— Start Source text —
Oct. 26th
Low-Jitter RF-to-mm-Wave Frequency Generation
Abstract: Low-jitter local oscillator (LO) or clock signals from RF to mm-Wave frequencies are urgently demanded by high-speed communication and radar applications. In this talk, the performance limitation of the conventional charge-pump (CP) phase-locked loop (PLL) will be discussed first, illuminating the necessity of developing high-gain phase-detector (PD)-based PLL architectures. Then, the principle and performance metrics of analog PLLs based on the sampling and sub-sampling PDs and digital PLLs based on bang-bang PDs will be introduced. The state-of-the-art designs to achieve low jitter, low spur, and fast locking time will be shown afterward. The second part of this talk will focus on the mm-Wave frequency generation. The challenges and comparisons for various frequency plans will be presented first. Then, different solutions for synthesizing frequencies from 20GHz to 100GHz, including multi-stage PLL, frequency multiplication, and harmonic extraction, will be examined in detail, illustrating the most promising solution at each frequency band.
Speaker: Prof. Jun Yin, University of Macau
Jun Yin received the B.Sc. (2004) and the M.Sc. (2007) degrees in Microelectronics from Peking University, Beijing, China, and the Ph.D. (2013) degree in ECE from Hong Kong University of Science and Technology (HKUST), Hong Kong, China. He is currently an Associate Professor at the State Key Laboratory of Analog and Mixed-Signal VLSI, University of Macau, Macau, China. His research areas are circuits for high-speed communications and low-power IoTs. He authored or co-authored 1 book, 3 book chapters, and more than 90 peer-reviewed international conference and journal publications. He serves or has served on the TPCs for ISSCC, ESSERC, and A-SSCC. He was an Associate Editor of the TCAS-I.
Oct. 26th
Photonic-Electronic Convergence in Silicon-Based Optical Interconnect Chips
Abstract: The emerging AI computing asks for high bandwidth, high-density and low-power interconnects. The CMOS-compatible photonic-electronic converged Chiplet optical-I/O enables the large-scale multi-channel integration on chip. This talk focuses on the co-design techniques of silicon photonics and CMOS integrated electronics, exploring the promising techniques to achieve Tb/s per-chip bandwidth, pJ/bit power efficiency. The recent advances in this area will be reported, the technological trends will also be discussed.
Speaker:Prof. Nan Qi, Institute of Semiconductors, Chinese Academy of Sciences
Nan Qi is a professor and PhD supervisor with the University of Chinese Academy of Sciences. He receives the PhD in Microelectronics from Tsinghua University in 2013. From 2013 to 2017, he was with Oregon State University, Corvallis, OR, and Hewlett-Packard Labs, Paloalto, CA, USA, respectively. Since 2017, he has been with the Institute of Semiconductors, Chinese Academy of Sciences, and the State Key Lab of Superlattices and Microstructures. His research focuses on the integrated circuits for optical communication, and photonic-electronic convergence communication chips. He has led more than 10 major projects including that granted by the NSFC and MOST. Dr Qi is a member of IEEE SSCS, CAS and Photonics, and has published more than 80 academic papers. He serves as a TPC member of IEEE ASSCC and ICTA.
— End Source text —
— Start Extracted material —
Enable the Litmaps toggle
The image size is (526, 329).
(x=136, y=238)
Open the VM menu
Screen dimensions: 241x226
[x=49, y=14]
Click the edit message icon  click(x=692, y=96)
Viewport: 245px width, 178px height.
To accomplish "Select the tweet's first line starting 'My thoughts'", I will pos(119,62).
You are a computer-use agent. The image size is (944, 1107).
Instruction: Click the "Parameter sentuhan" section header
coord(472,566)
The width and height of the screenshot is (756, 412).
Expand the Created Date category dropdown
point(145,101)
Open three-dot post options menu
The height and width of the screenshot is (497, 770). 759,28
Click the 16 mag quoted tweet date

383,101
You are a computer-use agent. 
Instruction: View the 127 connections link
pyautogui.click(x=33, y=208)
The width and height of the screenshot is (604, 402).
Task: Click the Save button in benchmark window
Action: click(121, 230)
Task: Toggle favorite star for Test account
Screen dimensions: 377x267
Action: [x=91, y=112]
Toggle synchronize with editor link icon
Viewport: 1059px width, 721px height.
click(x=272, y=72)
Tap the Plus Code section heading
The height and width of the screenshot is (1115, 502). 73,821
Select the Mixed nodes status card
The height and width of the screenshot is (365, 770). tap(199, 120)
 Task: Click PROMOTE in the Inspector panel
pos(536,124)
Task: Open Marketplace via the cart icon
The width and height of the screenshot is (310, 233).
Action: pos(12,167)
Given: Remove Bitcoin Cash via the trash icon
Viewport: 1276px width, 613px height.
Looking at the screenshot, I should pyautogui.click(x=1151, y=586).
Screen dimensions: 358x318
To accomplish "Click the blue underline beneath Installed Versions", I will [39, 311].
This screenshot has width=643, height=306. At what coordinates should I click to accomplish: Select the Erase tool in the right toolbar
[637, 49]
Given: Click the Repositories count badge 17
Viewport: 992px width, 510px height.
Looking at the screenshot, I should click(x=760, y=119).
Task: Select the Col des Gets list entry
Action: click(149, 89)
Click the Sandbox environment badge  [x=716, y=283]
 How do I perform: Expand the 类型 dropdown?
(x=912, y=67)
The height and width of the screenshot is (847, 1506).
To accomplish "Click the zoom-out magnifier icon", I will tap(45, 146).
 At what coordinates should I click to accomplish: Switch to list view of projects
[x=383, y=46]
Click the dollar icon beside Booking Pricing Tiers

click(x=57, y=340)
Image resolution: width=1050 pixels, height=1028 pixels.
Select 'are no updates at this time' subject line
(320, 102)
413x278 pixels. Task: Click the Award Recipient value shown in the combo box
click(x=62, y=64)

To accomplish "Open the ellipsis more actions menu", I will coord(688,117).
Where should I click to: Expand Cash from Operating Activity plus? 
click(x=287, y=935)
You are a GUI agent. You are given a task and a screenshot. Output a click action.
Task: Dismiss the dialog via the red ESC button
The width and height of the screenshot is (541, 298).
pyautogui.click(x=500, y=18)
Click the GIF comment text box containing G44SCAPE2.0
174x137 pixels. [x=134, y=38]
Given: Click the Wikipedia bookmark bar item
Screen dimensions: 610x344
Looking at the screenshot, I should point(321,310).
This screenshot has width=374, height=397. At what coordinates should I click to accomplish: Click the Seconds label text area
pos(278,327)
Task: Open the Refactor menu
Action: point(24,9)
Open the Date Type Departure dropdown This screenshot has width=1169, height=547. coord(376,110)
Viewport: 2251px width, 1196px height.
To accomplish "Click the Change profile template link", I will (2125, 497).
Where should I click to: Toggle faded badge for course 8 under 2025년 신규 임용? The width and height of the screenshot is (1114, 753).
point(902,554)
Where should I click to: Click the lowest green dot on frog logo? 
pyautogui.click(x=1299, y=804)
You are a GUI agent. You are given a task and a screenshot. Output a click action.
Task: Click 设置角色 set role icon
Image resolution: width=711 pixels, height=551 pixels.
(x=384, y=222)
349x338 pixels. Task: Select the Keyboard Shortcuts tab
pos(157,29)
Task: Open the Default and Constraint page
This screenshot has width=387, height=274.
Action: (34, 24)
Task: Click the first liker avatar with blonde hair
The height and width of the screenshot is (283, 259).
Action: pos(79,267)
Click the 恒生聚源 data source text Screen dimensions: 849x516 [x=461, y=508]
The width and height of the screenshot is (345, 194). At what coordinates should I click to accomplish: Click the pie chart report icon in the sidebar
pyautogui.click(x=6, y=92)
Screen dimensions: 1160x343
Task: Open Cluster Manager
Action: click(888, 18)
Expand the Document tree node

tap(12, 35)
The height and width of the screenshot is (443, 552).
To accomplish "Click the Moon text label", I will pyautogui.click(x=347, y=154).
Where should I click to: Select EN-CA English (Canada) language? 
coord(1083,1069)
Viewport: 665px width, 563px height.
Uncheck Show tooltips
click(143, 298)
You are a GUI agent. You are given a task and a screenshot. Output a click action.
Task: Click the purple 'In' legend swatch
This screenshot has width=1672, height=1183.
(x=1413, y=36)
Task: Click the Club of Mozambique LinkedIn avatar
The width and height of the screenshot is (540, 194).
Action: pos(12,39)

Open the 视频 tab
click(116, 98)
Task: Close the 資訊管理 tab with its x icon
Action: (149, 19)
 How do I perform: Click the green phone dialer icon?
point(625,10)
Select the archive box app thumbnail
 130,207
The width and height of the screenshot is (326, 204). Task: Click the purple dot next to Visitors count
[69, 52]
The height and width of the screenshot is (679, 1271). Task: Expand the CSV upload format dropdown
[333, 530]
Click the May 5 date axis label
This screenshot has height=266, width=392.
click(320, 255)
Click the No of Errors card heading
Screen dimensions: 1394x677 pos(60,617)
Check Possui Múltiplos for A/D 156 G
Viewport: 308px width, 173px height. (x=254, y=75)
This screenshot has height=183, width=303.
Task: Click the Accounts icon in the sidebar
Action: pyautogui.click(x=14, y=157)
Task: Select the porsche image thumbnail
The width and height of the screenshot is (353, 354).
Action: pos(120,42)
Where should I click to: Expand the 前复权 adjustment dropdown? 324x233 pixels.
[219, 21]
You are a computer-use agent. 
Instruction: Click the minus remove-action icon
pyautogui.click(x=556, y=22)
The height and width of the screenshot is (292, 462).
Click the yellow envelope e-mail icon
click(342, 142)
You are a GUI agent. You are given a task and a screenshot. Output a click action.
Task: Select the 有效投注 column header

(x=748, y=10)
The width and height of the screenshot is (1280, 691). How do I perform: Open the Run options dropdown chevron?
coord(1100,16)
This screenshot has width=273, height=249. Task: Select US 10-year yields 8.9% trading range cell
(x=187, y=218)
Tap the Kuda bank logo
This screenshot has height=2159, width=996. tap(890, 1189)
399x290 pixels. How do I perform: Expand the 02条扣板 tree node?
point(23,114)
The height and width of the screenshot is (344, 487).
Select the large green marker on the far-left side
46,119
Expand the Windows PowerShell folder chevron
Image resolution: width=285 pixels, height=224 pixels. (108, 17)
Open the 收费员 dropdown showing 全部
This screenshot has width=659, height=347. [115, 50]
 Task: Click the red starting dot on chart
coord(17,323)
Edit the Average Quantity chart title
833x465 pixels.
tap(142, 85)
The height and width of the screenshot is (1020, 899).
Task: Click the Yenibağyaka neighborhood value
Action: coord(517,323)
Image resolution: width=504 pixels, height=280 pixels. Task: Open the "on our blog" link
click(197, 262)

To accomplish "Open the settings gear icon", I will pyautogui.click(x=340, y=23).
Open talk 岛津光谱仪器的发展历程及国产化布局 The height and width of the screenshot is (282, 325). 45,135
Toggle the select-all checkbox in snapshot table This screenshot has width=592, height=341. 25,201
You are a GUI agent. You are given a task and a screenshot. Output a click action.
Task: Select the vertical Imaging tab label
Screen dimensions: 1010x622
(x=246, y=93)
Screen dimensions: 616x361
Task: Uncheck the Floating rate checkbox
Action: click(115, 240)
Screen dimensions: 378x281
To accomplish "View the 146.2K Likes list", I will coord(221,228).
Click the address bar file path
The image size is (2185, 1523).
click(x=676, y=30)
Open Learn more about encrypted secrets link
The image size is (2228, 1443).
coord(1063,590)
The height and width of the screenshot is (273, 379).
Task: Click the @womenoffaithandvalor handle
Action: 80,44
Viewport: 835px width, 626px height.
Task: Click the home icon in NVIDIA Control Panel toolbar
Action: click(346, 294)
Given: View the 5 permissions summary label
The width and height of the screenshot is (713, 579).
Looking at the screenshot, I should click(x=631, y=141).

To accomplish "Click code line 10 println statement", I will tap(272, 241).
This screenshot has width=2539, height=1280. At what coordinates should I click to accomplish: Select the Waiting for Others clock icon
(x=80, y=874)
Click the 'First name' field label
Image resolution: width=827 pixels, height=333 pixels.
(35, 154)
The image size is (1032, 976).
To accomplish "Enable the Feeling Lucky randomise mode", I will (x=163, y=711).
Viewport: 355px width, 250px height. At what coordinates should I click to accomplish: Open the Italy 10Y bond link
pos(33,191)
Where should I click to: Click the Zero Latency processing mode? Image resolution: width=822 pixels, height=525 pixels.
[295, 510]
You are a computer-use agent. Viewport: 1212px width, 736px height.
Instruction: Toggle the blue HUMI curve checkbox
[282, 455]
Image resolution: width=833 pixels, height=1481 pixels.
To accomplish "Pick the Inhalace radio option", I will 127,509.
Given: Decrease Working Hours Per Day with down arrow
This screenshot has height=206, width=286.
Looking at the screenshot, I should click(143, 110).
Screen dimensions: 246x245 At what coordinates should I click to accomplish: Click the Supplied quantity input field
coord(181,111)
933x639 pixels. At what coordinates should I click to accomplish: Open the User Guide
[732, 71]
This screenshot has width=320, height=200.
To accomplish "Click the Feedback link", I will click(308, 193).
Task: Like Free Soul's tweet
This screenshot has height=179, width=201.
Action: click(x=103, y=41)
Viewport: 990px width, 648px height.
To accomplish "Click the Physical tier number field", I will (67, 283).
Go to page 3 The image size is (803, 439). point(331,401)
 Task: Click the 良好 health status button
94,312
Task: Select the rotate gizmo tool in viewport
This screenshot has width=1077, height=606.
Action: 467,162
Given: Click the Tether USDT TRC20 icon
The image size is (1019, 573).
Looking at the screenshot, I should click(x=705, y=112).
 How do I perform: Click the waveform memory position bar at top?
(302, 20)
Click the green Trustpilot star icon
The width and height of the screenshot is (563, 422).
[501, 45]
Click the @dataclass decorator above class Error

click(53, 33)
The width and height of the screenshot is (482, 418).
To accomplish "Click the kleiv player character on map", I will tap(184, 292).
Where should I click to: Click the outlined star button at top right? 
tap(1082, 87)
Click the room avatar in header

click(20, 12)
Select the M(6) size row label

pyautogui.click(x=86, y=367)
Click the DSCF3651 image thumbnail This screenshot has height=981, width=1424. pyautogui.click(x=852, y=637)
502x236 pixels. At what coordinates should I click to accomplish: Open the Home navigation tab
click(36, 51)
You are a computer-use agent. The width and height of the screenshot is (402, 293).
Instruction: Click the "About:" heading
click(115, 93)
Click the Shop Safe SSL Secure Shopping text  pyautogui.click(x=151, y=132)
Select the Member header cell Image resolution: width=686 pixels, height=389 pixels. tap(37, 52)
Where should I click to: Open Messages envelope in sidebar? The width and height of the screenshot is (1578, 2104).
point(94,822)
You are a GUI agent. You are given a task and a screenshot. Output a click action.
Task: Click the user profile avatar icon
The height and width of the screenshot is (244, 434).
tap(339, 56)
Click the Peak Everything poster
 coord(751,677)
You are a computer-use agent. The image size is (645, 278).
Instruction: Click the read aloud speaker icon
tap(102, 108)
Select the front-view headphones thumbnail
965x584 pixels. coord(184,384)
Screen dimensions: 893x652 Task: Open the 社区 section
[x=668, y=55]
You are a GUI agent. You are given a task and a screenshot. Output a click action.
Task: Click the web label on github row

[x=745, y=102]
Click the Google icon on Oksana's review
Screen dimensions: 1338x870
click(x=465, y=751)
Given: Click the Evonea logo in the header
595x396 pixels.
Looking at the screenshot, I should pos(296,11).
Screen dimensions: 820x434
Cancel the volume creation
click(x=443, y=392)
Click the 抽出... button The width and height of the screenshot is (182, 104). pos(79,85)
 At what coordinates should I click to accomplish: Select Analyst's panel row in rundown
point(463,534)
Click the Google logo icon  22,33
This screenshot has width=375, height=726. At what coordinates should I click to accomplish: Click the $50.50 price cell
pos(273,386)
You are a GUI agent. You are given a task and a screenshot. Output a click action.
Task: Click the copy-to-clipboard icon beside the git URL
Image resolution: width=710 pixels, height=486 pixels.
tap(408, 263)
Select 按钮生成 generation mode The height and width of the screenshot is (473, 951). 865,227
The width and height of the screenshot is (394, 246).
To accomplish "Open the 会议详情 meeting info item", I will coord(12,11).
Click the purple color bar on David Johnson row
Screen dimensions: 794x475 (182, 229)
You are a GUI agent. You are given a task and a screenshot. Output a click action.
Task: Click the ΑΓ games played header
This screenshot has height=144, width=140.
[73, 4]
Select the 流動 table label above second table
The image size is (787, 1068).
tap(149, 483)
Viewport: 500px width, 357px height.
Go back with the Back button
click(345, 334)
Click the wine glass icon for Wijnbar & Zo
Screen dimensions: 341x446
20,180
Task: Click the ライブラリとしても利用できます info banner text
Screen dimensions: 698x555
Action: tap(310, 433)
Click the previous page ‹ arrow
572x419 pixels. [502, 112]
— End Extracted material —
Task directions =
Reproduce word for word the passage of the talk listings starting with "Speaker: Prof. Jun" and going on through "of the TCAS-I.".

Full answer =
Speaker: Prof. Jun Yin, University of Macau
Jun Yin received the B.Sc. (2004) and the M.Sc. (2007) degrees in Microelectronics from Peking University, Beijing, China, and the Ph.D. (2013) degree in ECE from Hong Kong University of Science and Technology (HKUST), Hong Kong, China. He is currently an Associate Professor at the State Key Laboratory of Analog and Mixed-Signal VLSI, University of Macau, Macau, China. His research areas are circuits for high-speed communications and low-power IoTs. He authored or co-authored 1 book, 3 book chapters, and more than 90 peer-reviewed international conference and journal publications. He serves or has served on the TPCs for ISSCC, ESSERC, and A-SSCC. He was an Associate Editor of the TCAS-I.